Input data:
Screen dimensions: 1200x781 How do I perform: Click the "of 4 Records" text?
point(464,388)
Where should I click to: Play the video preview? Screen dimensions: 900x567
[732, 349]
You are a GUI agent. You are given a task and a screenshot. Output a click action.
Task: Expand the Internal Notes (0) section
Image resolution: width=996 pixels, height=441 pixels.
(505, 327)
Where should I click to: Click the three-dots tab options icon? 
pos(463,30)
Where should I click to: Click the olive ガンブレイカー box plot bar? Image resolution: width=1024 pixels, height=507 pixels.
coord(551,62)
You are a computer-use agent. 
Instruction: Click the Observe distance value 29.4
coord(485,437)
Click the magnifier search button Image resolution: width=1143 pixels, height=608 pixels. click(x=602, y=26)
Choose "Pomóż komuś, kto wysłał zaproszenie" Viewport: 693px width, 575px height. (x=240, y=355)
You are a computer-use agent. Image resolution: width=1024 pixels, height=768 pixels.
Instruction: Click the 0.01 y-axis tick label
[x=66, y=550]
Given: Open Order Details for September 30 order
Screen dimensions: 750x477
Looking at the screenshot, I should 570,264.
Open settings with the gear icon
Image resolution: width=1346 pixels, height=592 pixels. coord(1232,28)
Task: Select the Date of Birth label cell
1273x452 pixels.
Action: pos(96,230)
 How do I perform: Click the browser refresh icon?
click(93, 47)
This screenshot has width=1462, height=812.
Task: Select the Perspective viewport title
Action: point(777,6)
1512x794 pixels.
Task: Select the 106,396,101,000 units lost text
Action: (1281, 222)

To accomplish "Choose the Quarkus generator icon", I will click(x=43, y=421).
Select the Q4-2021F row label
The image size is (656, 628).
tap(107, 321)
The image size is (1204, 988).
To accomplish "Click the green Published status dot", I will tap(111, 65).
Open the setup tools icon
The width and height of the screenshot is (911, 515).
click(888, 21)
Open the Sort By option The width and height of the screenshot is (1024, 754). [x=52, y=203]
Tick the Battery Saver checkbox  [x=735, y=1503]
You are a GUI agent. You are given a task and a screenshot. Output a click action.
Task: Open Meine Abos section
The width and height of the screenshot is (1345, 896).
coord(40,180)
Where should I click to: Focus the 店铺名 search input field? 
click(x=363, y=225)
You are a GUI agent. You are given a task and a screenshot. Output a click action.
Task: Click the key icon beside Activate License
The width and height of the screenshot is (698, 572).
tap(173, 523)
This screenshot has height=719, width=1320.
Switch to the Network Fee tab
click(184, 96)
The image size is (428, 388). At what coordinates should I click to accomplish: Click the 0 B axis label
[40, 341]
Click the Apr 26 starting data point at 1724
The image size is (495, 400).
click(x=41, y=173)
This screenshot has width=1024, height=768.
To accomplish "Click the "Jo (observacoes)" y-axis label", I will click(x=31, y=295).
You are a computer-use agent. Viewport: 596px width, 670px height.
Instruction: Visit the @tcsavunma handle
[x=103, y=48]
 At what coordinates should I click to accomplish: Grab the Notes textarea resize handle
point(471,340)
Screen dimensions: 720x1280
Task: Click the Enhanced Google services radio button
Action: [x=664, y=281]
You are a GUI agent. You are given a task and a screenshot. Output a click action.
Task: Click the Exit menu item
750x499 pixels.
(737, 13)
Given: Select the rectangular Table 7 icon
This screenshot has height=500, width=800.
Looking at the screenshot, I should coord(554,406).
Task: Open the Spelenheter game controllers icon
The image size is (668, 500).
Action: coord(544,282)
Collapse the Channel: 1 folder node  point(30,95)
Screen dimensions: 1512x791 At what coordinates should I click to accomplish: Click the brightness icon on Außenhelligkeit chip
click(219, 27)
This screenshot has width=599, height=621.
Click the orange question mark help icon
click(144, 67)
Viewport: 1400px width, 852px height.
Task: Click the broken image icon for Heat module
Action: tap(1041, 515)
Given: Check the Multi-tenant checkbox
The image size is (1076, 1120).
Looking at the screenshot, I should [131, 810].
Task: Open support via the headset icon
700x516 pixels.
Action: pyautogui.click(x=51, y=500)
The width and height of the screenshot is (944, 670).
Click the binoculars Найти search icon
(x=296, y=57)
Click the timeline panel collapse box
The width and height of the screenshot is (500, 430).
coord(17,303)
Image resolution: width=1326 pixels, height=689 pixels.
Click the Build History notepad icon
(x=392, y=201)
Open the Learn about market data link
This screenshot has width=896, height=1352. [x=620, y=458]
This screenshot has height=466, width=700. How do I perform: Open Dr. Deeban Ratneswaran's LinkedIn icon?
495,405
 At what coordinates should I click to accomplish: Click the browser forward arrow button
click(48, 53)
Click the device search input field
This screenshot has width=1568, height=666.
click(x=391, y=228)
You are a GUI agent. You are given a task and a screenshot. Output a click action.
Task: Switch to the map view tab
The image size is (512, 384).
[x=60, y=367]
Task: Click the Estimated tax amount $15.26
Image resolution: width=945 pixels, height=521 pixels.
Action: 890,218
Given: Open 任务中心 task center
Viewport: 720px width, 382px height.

Exercise:
What you return must be the lines from the line holding "This screenshot has height=466, width=700." through the final line of the material, word for word, and nothing more.

Task response:
This screenshot has height=466, width=700. How do I perform: Open Dr. Deeban Ratneswaran's LinkedIn icon?
495,405
 At what coordinates should I click to accomplish: Click the browser forward arrow button
click(48, 53)
Click the device search input field
This screenshot has width=1568, height=666.
click(x=391, y=228)
You are a GUI agent. You are given a task and a screenshot. Output a click action.
Task: Switch to the map view tab
The image size is (512, 384).
[x=60, y=367]
Task: Click the Estimated tax amount $15.26
Image resolution: width=945 pixels, height=521 pixels.
Action: 890,218
Given: Open 任务中心 task center
Viewport: 720px width, 382px height.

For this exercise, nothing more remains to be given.